Итак, Кашнитц фон Вайнберг указывает следующие четыре принципа организации формы у римлян.
Во-первых, это симметрия и подчеркивание главной оси как доминанты всей композиции. Во-вторых, это непосредственное формирование пространства. Абсолютное пространство, а не тело выступает здесь уже орудием оформления. В основании форм лежит ограничение или исключение тела из бесконечного пространства. В-третьих, в римском искусстве возникает новое отношение человека к художественному произведению. Новая организация пространства в римском искусстве как бы вовлекает зрителя в участие в нем, включает его в свой контекст, тогда как в греческой классике отношение зрителя к произведению искусства было чисто зрительным и созерцательным. Наконец, в-четвертых, форма развивается теперь не как творчески-символическая организация природной данности, в средоточии которой находится человеческое тело. Построение формы совершается в римском искусстве исходя более из духовных и идейных содержаний. Вместо типических природных форм, в которых форма и содержание тождественны, а «литературное» отступает на второй план, здесь форма и природа есть носитель и выражение действительных исторических событий. Форма существенна в той мере, в какой она служит для интерпретации действительных событий, которые в свою очередь являются свидетельством реальностей определенного духовного порядка, подчиняющих себе чувственное и в этом чувственном, то есть в форме и в образе, находящих свое выражение и свидетельство.
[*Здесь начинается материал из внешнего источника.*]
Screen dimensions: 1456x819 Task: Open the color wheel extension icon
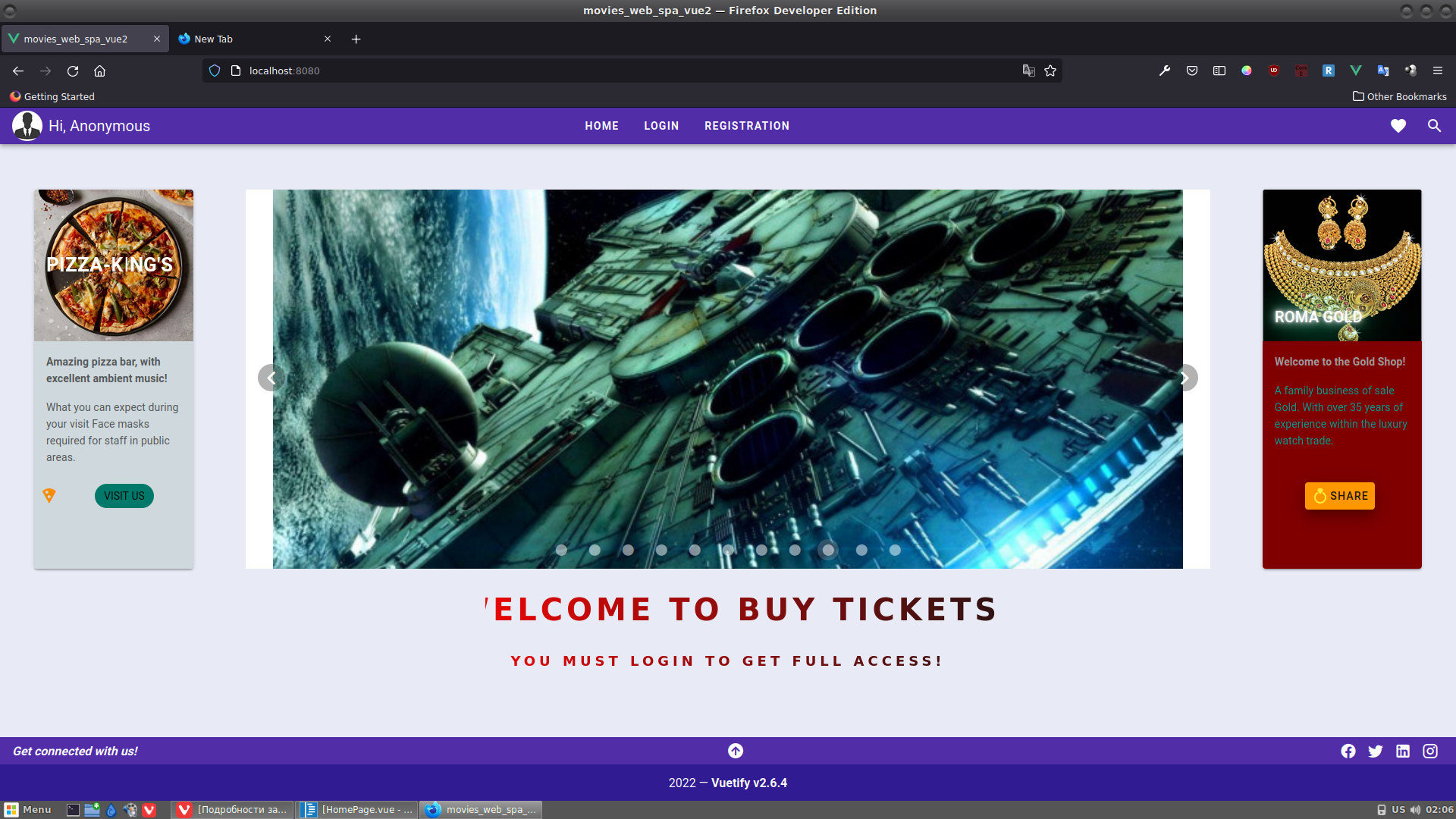pos(1247,71)
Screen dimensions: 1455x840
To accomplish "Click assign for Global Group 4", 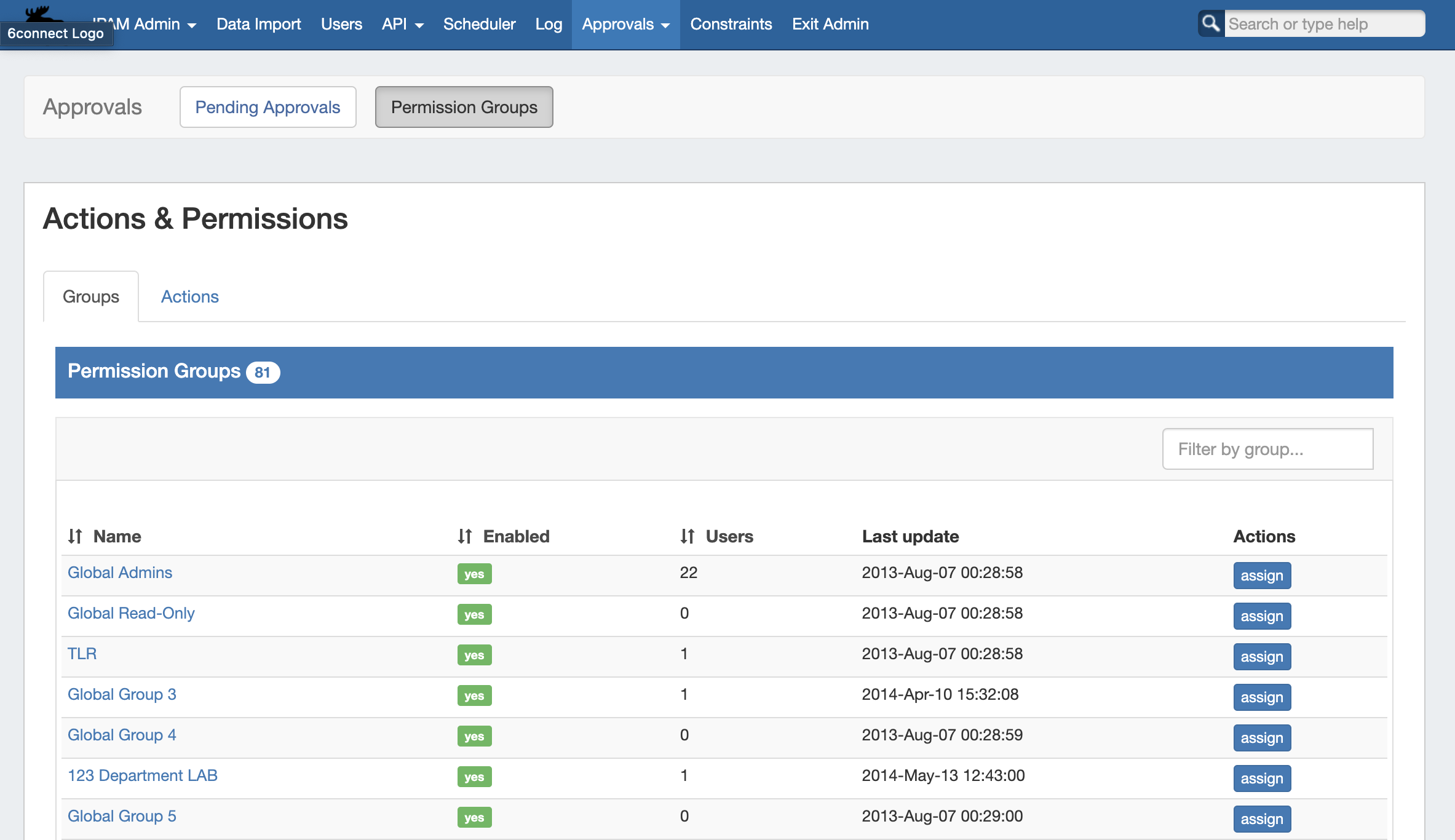I will click(x=1261, y=738).
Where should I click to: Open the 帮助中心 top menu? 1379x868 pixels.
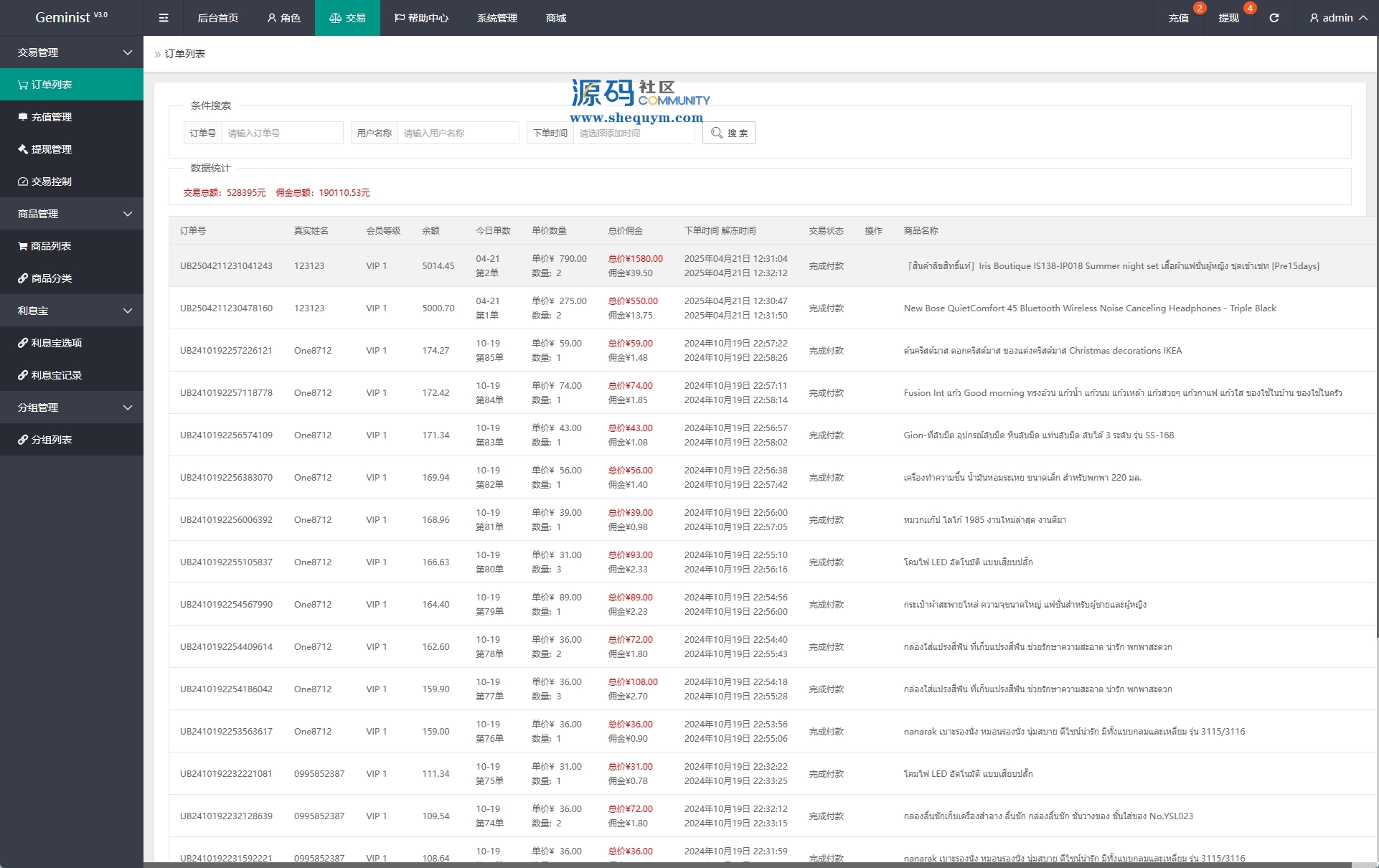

Впрочем, уже и в Греции, начиная с IV в. до н. э., Кашнитц фон Вайнберг усматривает постепенное отклонение художественного интереса от пластического формирования тел к формированию пространства; ко II в. до н. э. этот процесс достигает своей высшей точки. Однако благодаря ограниченности творческих возможностей греческой художественной воли, по мнению Кашнитца фон Вайнберга, в рамках греческого мира не могла произойти замена телесного принципа пространственным принципом художественного оформления. «Непосредственное формирование пространства» удалось лишь италийцам и римлянам. Подобным же образом уже в греческом мире фигуры богов со временем утрачивают свой антропоморфный характер и становятся простыми символами философской или религиозной идеи. Но вполне этот процесс развертывается лишь в римском искусстве. И даже исторические сюжеты, хотя они в греческом искусстве служат тем же целям возвеличения царственных персонажей, как и в римском, в греческом сосредоточены на человеческой драме переживаний, а в римском — являются чуть ли не холодным в художественном отношении символическим и аллегорическим изображением политического содержания, — непобедимости и мощи императорской власти, далекой от всего просто человеческого.
В книге Кашнитца фон Вайнберга имеется много художественных иллюстраций, дающих конкретный анализ его теоретических взглядов на римское искусство. Приводить эти анализы в нашей работе было бы слишком обширной задачей. Но мы хотели бы указать только на два примера, которые, как нам кажется, являются хорошей иллюстрацией того, что этот автор называет творческим принципом в римском искусстве.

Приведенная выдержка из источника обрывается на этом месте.